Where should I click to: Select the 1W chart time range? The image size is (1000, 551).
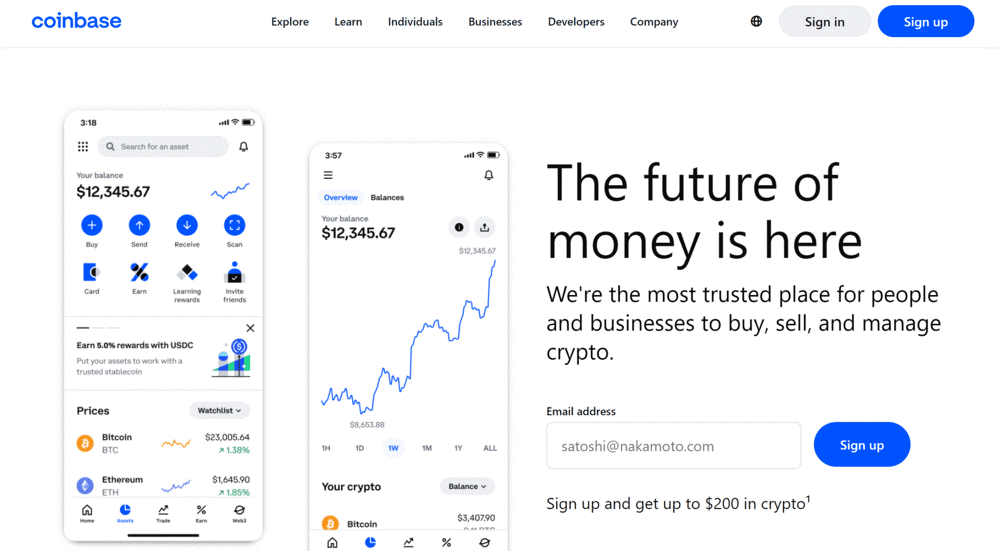(393, 448)
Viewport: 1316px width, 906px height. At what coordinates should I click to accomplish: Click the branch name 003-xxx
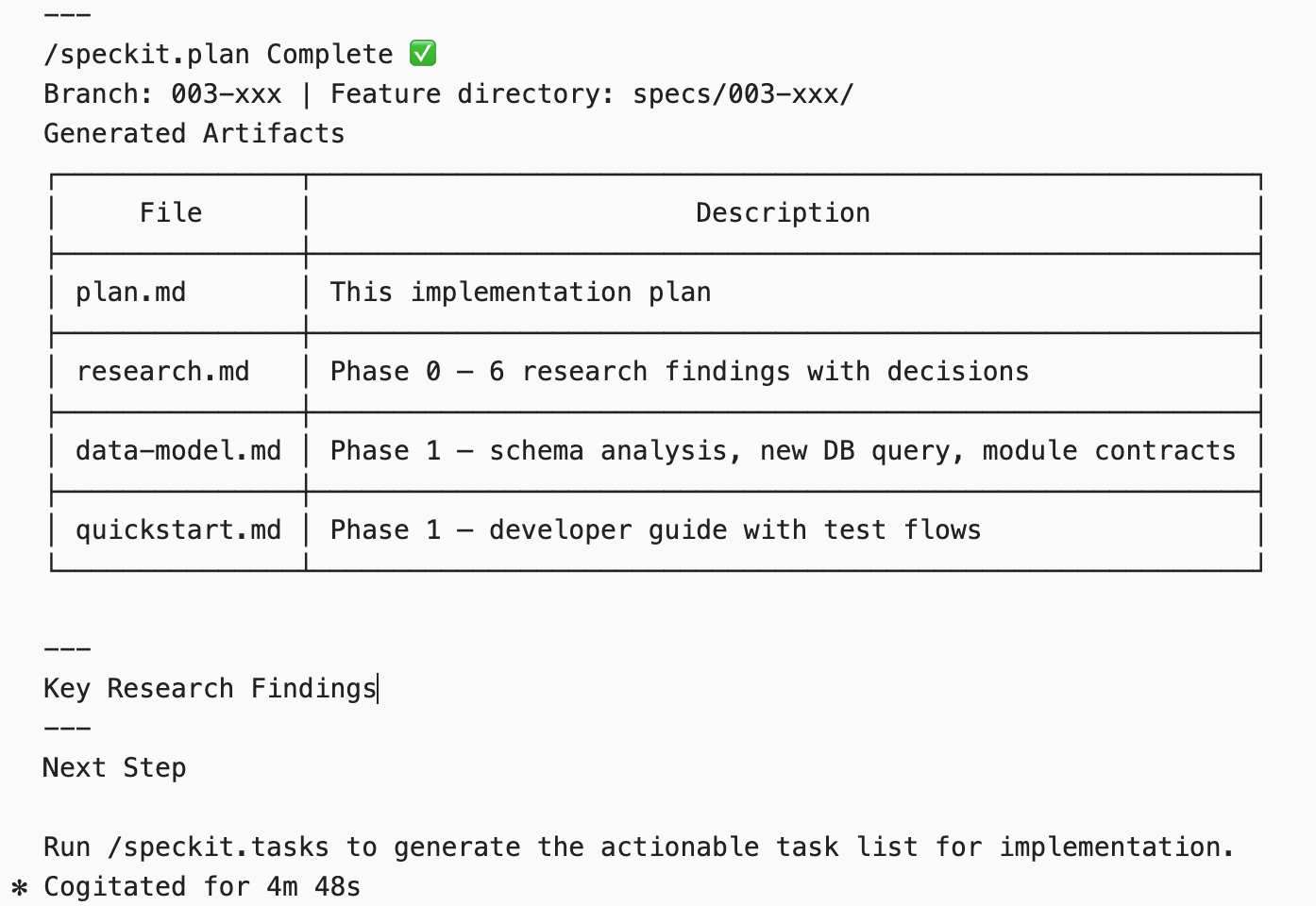[226, 94]
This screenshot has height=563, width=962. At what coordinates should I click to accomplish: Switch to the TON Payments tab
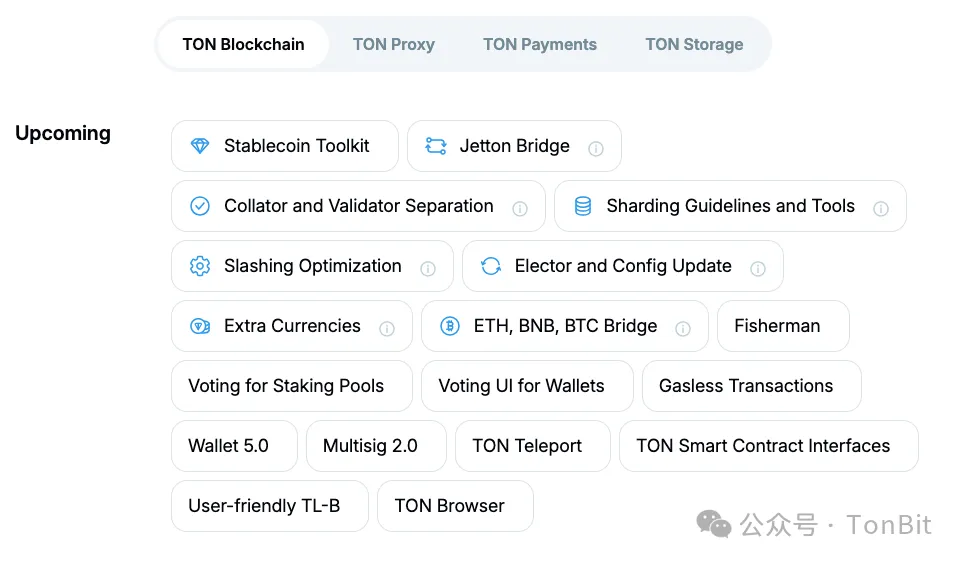pyautogui.click(x=540, y=44)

#### ASSIGNMENT:
In the copy, every entry must appear exactly as written, and no picture may appear.

#### EXERCISE ANSWER:
Where should I click to: Select the 1W chart time range? The image size is (1000, 551).
(393, 448)
Viewport: 1316px width, 906px height. At what coordinates should I click to accomplish: Click the branch name 003-xxx
[226, 94]
This screenshot has height=563, width=962. At what coordinates should I click to accomplish: Switch to the TON Payments tab
pyautogui.click(x=540, y=44)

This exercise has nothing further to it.